A questão do aborto no Brasil

Enviada em 15/01/2019

O aborto é a interrupção de uma gravidez pela remoção de um feto ou embrião, antes de este ter a capacidade de sobreviver fora do útero. A flexibilização da legalização desse ato tem entrado em questão, no entanto, de acordo com o Datafolha, 60% da população é contra e preferem a atual legislação no tocante ao assunto , e para não ferir a democracia deve-se continuar dessa maneira.

Atualmente, o aborto só é permitido se  a gravidez for fruto de estupro comprovado,se colocar a vida da mãe em risco ou se o feto for anencéfalo (não possuir cérebro). Tais exceções existem pelo fato de trazerem demasiadas complicações à sociedade, à mãe e à pressuposta criança e são de extrema importância já que evitam outros problemas ainda mais indesejados.

De acordo com a integrante do comitê de Organização do Brasil sem Aborto Ana Ariel, muito se discute sobre uma mãe criar uma criança fruto de uma gravidez não desejada quando ela pode simplesmente deixar o filho(a) para a adoção. Além de que, segundo a especialista, a causa do aborto é a que a mulher grávida, muitas vezes, não sabe o que fazer nessas situações de medo e desconforto e por tal razão, a interrupção da gravidez é vista como única solução.

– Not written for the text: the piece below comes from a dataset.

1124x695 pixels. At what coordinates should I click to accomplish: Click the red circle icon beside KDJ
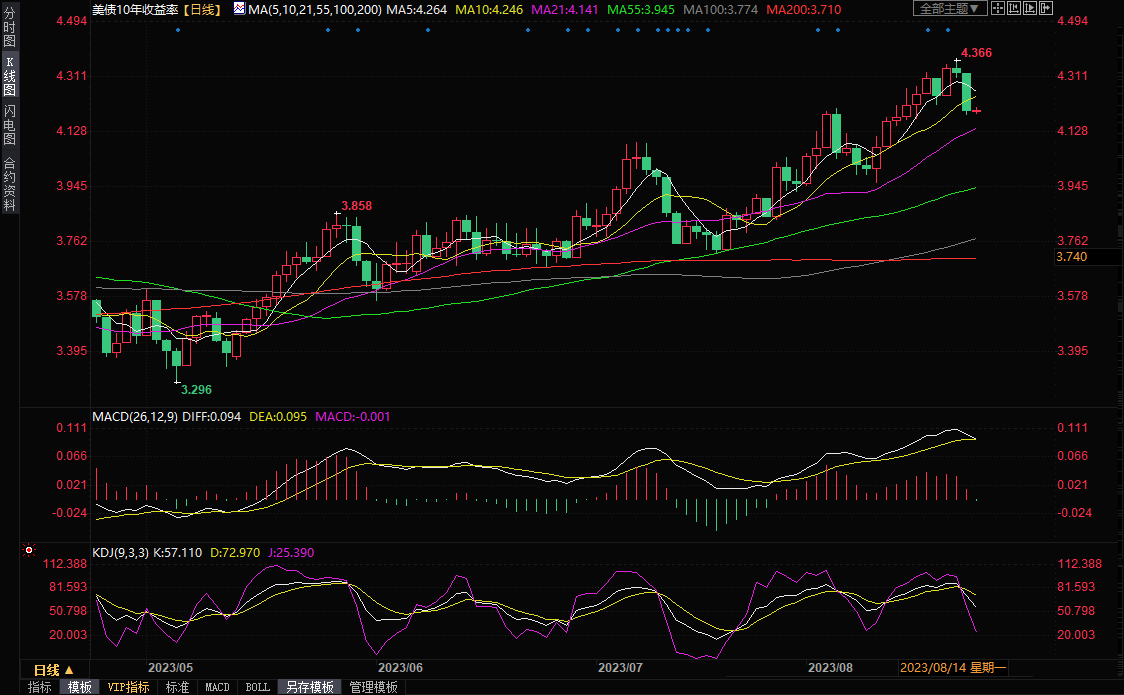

Com isso concluí-se que, pelo fato do Brasil ser um local democrático, no qual as leis são criadas ,supostamente, de acordo com a vontade da  maioria e por esse motivo as leis atuais relacionadas ao aborto devem ser mantidas. Para diminuir o número de abortos clandestinos é necessário que a mulher grávida seja confortada o suficiente para perceber que o aborto não é a única solução para não se criar uma criança, e para isso é necessário que o Ministério da Saúde em parceria com Ongs e órgãos relacionados invistam em assistentes sociais para ajudar e confortar mulheres com o intuito de abortar por meio de um grande programa social criado com esse intuito.